Don’t Repeat Yourself is context dependent

I am a member of a group called the Assassins’ Guild. No, we don’t kill people, and no, we don’t play the game Assassin. Instead, we write and run competitive live action role-playing games: you get some game rules describing the universe, a character sheet with goals, abilities and limitations, and we set you loose for anywhere from four hours to ten days. In this context, I’d like to describe a situation where applying the rule Don’t Repeat Yourself can be harmful.

The principle of Don’t Repeat Yourself comes up in a very interesting way when game writers construct game rules. The game rules are rather complex: we’d like players to be able to do things like perform melee attacks, stab each other in the back, conjure magic, break down doors, and we have to do this all without actually injuring anyone or harming any property, so, in a fashion typical of MIT students, we have “mechanics” for performing these in-game actions (for example, in one set of rules, a melee attack can be declared with “Wound 5”, where 5 is your combat rating, and if another individual has a CR of 5 or greater, they can declare “Resist”; otherwise, they have to role-play falling down unconscious and bleeding. It’s great fun.) Because there are so many rules necessary to construct a reasonable base universe, there is a vanilla, nine-page rules sheet that most gamewriters adapt for their games.

Of course, the rules aren’t always the same. One set of GMs (the people who write and run the game) may decide that a single CR rating is not enough, and that people should have separate attack and defense ratings. Another set of GMs might introduce robotic characters, who cannot die from bleeding out. And so forth.

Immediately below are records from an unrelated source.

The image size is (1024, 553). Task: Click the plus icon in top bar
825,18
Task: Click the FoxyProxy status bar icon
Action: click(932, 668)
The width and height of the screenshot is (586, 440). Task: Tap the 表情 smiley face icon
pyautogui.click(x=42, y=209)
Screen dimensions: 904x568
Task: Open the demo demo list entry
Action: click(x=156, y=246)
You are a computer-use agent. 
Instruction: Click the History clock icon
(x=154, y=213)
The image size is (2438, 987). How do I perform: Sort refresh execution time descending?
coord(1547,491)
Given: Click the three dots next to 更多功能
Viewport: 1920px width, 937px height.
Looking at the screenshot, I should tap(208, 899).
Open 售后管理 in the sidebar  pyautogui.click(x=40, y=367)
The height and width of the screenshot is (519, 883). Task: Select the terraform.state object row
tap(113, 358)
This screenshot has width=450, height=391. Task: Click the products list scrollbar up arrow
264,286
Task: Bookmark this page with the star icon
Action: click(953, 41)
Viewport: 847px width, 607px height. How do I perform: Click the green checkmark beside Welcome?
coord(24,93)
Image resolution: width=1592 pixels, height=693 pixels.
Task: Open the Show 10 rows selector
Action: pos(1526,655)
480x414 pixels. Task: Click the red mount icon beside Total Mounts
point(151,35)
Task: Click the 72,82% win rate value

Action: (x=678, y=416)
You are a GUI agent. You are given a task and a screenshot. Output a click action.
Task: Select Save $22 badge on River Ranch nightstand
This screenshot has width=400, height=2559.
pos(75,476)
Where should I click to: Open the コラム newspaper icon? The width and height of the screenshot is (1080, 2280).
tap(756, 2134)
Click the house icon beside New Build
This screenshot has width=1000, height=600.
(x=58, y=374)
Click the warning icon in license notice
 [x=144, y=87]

So when we give rules out to players, we have two possibilities: we can repeat ourselves, and simply give them the full, amended set of rules. Or we can avoid repeating ourselves, and give out the standard rules and a list of errata—the specific changes made in our universe. We tend to repeat ourselves, since it’s easier to do with our game production tools. But an obvious question to ask is, which approach is better?

The answer is, of course, it depends.

  • Veteran players who are well acquainted with the standard set of rules don’t need the entire set of rules given to them every time they play a game; instead, it would be much easier and more efficient for them if they were just given the errata sheet, so they can go, “Oh, hm, that’s different, ok” and go and concoct strategies for this altered game universe. This is particularly important for ten-days, where altered universe rules can greatly influence plotting and strategy.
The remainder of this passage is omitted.